In this paper, we develop a characteristic set (CS)-based method for deriving full-rank equivalence conditions of symbolic matrices over the binary field. Such full-rank conditions are of fundamental importance for many linear coding problems in communication and information theory. Building on the developed CS-based method, we present an algorithm called Binary Characteristic Set for Full Rank (BCSFR), which efficiently derives the full-rank equivalence conditions as the zeros of a series of characteristic sets. In other words, the BCSFR algorithm can characterize all feasible linear coding schemes for certain linear coding problems (e.g., linear network coding and distributed storage coding), where full-rank constraints are imposed on several symbolic matrices to guarantee decodability or other properties of the codes. The derived equivalence conditions can be used to simplify the optimization of coding schemes, since the intractable full-rank constraints in the optimization problem are explicitly characterized by simple triangular-form equality constraints.

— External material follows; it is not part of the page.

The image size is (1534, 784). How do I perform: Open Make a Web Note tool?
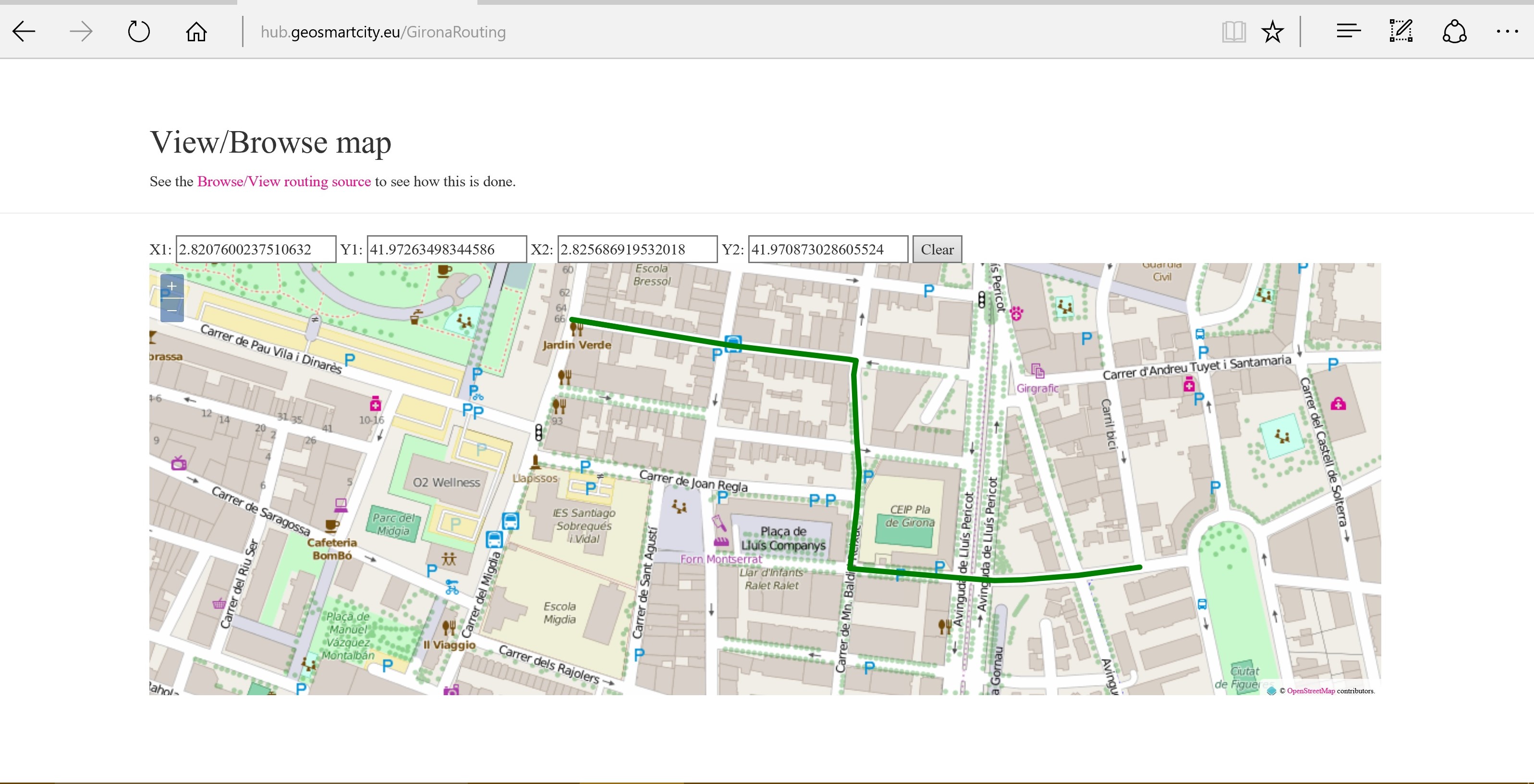click(x=1400, y=32)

翻译：本文提出了一种基于特征集(CS)的方法，用于推导二元域上符号矩阵的满秩等价条件。这类满秩条件对于通信与信息理论中众多线性编码问题具有基础性意义。在所提出的CS方法基础上，我们设计了一种名为"满秩二元特征集"(BCSFR)的算法，该算法能够高效地将满秩等价条件表示为一组特征集的零点集合。换言之，BCSFR算法可以表征特定线性编码问题（如线性网络编码和分布式存储编码）中所有可行的线性编码方案，此类问题需对若干符号矩阵施加满秩约束以保证解码性或其他编码性质。所推导的等价条件可用于简化编码方案的优化过程，因为优化问题中难以处理的满秩约束被显式表征为简单的三角形式等式约束。